Assignment →
Exactly the lines from the first line of the listing through the line containing "Switch to the MODELING" should appear in the output, unchanged.

Data to use →
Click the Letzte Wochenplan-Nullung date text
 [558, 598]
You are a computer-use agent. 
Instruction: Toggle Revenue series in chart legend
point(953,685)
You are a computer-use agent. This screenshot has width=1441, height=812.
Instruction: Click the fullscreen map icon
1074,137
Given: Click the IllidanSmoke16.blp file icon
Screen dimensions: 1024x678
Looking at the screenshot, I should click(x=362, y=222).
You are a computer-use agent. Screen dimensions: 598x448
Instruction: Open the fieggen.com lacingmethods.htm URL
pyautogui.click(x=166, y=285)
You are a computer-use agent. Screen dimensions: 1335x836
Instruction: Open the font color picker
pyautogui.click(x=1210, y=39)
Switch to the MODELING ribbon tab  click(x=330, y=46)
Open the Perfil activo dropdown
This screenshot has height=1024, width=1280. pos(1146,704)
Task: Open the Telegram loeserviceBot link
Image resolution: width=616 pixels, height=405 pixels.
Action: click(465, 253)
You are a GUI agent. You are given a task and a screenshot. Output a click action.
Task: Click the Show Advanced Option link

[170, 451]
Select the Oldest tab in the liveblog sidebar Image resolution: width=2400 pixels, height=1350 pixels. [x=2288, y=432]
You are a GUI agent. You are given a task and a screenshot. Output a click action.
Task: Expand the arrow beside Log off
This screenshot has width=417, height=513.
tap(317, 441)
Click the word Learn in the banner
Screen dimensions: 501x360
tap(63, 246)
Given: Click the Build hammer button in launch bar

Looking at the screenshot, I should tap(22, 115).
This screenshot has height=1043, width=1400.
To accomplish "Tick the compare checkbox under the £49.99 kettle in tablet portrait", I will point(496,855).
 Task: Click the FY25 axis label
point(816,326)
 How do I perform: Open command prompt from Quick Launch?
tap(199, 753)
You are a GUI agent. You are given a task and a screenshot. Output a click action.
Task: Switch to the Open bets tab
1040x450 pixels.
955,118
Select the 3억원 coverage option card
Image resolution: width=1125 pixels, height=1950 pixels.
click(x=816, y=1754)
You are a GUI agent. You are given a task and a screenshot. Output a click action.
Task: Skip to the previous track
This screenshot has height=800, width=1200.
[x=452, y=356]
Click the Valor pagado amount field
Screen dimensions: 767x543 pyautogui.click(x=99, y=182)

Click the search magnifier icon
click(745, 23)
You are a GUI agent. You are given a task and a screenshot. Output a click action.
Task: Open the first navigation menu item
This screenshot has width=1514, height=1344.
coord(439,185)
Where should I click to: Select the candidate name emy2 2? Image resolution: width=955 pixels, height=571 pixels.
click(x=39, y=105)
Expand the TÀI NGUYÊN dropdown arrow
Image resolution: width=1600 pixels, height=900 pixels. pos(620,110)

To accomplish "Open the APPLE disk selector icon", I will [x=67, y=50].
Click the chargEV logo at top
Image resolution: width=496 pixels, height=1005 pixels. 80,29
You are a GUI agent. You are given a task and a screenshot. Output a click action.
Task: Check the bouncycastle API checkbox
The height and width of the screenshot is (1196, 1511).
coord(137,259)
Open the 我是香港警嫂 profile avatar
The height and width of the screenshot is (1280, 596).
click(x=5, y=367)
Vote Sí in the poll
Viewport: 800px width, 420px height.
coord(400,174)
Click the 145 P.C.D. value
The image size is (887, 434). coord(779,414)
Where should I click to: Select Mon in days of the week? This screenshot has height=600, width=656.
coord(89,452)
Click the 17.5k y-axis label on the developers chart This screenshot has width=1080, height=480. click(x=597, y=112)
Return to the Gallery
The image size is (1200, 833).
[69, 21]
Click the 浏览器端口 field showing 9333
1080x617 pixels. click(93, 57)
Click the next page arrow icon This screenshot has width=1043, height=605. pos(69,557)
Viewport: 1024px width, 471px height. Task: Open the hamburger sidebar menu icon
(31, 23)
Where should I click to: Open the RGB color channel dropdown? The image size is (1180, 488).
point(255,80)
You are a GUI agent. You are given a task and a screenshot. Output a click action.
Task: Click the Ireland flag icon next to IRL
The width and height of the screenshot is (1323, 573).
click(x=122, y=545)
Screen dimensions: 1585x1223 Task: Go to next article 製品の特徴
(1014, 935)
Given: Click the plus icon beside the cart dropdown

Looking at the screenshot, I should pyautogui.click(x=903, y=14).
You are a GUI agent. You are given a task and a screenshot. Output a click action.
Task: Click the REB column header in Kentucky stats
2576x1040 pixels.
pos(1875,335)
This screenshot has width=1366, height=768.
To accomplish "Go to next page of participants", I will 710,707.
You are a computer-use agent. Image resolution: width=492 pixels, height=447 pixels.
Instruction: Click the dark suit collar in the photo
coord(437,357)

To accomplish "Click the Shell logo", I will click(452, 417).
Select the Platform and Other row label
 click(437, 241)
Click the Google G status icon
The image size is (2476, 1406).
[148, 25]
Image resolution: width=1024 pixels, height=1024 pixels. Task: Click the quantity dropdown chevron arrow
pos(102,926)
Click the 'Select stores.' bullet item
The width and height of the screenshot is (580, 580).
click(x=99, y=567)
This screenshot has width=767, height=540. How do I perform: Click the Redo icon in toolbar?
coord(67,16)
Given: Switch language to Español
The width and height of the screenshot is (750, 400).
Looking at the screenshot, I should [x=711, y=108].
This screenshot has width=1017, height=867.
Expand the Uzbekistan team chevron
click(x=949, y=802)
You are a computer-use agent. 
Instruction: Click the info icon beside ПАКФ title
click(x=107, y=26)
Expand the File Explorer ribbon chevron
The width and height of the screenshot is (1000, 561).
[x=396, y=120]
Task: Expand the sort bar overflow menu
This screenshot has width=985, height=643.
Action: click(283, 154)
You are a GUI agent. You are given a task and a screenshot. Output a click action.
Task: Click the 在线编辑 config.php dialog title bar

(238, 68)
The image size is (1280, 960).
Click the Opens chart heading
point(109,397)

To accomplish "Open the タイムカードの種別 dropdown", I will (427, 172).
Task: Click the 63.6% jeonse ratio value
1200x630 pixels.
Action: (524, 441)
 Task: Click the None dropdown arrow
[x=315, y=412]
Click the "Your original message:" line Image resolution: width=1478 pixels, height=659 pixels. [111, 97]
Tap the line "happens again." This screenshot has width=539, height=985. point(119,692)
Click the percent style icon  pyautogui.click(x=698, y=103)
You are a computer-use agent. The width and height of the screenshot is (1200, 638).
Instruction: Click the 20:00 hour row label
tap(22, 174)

Output below →
Click the Letzte Wochenplan-Nullung date text
 [558, 598]
You are a computer-use agent. 
Instruction: Toggle Revenue series in chart legend
point(953,685)
You are a computer-use agent. This screenshot has width=1441, height=812.
Instruction: Click the fullscreen map icon
1074,137
Given: Click the IllidanSmoke16.blp file icon
Screen dimensions: 1024x678
Looking at the screenshot, I should click(x=362, y=222).
You are a computer-use agent. Screen dimensions: 598x448
Instruction: Open the fieggen.com lacingmethods.htm URL
pyautogui.click(x=166, y=285)
You are a computer-use agent. Screen dimensions: 1335x836
Instruction: Open the font color picker
pyautogui.click(x=1210, y=39)
Switch to the MODELING ribbon tab  click(x=330, y=46)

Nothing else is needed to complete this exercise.